Sophie Leclerc, NewsTrackerToday technology sector analyst, notes that the competition is increasingly shifting away from the underlying models themselves toward the platforms that distribute them. “The real strategic question is who controls the user interface to agentic AI,” she explains. “Companies that capture this access point will likely shape how consumers interact with intelligent systems in daily life.”

The technology has already triggered an unusual social phenomenon in China. Enthusiasts have nicknamed the trend “raising lobsters,” referencing OpenClaw’s mascot and the experimental process of testing and training AI agents. Students, hobbyists, and retirees are experimenting with different tasks for these assistants, turning the technology into a viral cultural trend rather than a niche developer tool.

This enthusiasm has also had financial consequences. Over the past week, shares of several AI-related companies surged as investors speculated that agent-based services could accelerate the mass adoption of artificial intelligence. If widely adopted, such systems could significantly increase demand for AI tokens and cloud computing infrastructure, strengthening the economic foundations of China’s rapidly expanding AI sector.

However, government responses to the phenomenon have been mixed. Several municipal governments have introduced financial incentives and subsidies aimed at encouraging the development and adoption of OpenClaw technologies. At the same time, authorities in Beijing have moved to restrict the installation of OpenClaw-based applications on computers used by state agencies and some state-owned enterprises.

Daniel Wu, geopolitics and energy analyst at NewsTrackerToday, argues that these mixed signals reflect a familiar pattern in China’s technology policy. “Authorities want to encourage rapid technological innovation,” he says, “but they are equally concerned about the systemic risks that come with autonomous digital systems accessing sensitive data and institutional networks.”

Those risks stem from the nature of agent-based AI itself. For such systems to perform useful tasks, they typically require access to user data, external applications, and operational permissions across digital services. While this connectivity allows agents to automate complex workflows, it also creates potential vulnerabilities that could be exploited by cyberattacks or malicious software.

As News Tracker Today observes, this tension between technological acceleration and security concerns is likely to shape the next phase of development for agent-based AI platforms. Governments may encourage innovation while simultaneously imposing stricter rules on how such systems interact with financial data, corporate systems, and public-sector infrastructure.

For Alibaba, the introduction of JVS Claw represents a strategic attempt to integrate agent-based AI within its broader ecosystem, which includes cloud computing, digital commerce, and enterprise software services. By embedding AI agents within its existing infrastructure, the company could potentially expand demand for its cloud resources while strengthening user engagement across its digital platforms.

From a broader industry perspective, NewsTrackerToday notes that the rise of agentic AI may mark the beginning of a new phase in consumer artificial intelligence. Earlier waves of AI focused primarily on generating text or images in response to prompts.

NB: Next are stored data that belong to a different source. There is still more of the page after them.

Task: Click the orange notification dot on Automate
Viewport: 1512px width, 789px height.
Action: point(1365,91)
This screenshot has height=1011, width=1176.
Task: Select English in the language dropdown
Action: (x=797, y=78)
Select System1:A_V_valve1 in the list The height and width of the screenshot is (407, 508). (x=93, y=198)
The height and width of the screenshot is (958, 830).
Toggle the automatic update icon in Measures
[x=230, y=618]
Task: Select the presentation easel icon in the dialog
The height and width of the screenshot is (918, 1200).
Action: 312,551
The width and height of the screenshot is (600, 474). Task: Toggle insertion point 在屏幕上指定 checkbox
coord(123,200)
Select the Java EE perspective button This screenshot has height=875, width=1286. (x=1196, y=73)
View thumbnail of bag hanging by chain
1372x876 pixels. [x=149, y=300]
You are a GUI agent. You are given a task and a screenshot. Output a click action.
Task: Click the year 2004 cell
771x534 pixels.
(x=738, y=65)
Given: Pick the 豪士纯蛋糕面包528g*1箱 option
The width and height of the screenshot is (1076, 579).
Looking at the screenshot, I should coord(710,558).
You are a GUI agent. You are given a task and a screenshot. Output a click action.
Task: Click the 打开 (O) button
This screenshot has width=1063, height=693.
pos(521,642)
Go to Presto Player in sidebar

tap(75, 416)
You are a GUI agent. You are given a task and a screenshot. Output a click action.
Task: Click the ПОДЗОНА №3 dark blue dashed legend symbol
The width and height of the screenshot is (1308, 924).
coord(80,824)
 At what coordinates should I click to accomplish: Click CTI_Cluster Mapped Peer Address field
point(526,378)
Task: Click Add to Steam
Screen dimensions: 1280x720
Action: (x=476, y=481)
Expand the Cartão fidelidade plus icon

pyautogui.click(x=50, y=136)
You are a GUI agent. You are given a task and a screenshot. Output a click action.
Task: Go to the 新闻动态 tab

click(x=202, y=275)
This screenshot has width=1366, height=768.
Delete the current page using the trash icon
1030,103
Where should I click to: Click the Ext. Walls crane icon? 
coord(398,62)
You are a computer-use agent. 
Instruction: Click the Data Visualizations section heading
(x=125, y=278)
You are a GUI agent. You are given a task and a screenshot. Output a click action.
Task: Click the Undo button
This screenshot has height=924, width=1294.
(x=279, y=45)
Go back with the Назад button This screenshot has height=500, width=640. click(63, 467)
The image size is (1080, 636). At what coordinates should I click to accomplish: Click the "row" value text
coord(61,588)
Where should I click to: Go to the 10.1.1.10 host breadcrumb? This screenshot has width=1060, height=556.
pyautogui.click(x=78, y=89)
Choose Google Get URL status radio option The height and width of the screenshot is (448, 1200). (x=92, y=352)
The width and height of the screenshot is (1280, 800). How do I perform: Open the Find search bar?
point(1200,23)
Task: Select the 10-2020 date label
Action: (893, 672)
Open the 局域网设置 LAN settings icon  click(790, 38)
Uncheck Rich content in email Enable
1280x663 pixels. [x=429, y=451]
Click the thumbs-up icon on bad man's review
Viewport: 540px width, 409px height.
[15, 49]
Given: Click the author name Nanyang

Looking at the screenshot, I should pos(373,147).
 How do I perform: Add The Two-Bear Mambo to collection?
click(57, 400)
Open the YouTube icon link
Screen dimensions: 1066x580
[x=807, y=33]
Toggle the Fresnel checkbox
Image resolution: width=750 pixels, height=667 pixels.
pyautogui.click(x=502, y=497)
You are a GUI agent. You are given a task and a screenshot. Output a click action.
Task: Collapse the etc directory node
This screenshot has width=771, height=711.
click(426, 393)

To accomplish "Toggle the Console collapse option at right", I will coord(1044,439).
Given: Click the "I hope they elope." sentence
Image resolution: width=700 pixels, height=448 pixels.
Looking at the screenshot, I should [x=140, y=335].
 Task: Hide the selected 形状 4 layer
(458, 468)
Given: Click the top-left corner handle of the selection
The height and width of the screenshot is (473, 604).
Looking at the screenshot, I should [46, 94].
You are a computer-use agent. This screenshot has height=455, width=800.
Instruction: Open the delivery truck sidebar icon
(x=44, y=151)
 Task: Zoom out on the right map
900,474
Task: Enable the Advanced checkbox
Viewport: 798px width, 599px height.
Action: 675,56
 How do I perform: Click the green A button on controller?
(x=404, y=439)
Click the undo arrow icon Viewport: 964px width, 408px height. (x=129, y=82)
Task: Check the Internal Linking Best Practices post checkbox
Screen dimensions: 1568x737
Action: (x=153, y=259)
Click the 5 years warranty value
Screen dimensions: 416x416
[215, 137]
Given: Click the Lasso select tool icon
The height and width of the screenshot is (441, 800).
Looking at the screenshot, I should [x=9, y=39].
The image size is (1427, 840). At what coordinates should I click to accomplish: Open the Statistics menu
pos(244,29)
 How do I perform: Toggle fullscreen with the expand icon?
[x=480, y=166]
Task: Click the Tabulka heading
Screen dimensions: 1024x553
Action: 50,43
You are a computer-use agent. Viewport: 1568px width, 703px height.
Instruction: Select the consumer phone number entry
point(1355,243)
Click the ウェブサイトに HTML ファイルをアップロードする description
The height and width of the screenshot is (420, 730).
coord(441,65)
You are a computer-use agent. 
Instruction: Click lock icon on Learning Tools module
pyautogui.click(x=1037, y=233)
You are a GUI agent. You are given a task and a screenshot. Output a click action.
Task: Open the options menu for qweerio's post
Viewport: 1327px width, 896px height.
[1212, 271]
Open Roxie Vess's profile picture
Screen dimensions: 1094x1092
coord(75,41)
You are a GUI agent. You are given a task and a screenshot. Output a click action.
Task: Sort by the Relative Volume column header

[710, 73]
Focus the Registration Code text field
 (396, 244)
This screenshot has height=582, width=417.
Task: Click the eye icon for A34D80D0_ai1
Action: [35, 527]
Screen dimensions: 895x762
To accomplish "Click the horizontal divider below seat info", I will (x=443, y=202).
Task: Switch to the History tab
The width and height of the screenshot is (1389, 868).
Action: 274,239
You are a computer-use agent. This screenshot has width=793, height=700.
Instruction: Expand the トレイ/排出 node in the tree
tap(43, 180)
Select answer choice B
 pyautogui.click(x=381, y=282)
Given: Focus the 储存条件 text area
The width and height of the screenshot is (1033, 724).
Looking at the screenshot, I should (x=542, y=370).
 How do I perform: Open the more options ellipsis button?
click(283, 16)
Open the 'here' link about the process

The next stage may involve systems capable of autonomously completing multi-step tasks across applications, services, and digital environments.

If these technologies mature successfully, they could transform AI from a conversational tool into an operational layer of the digital economy. However, the long-term outcome will depend on whether companies can balance ease of use with security, reliability, and clear real-world utility – challenges that remain central to the future of agent-based artificial intelligence.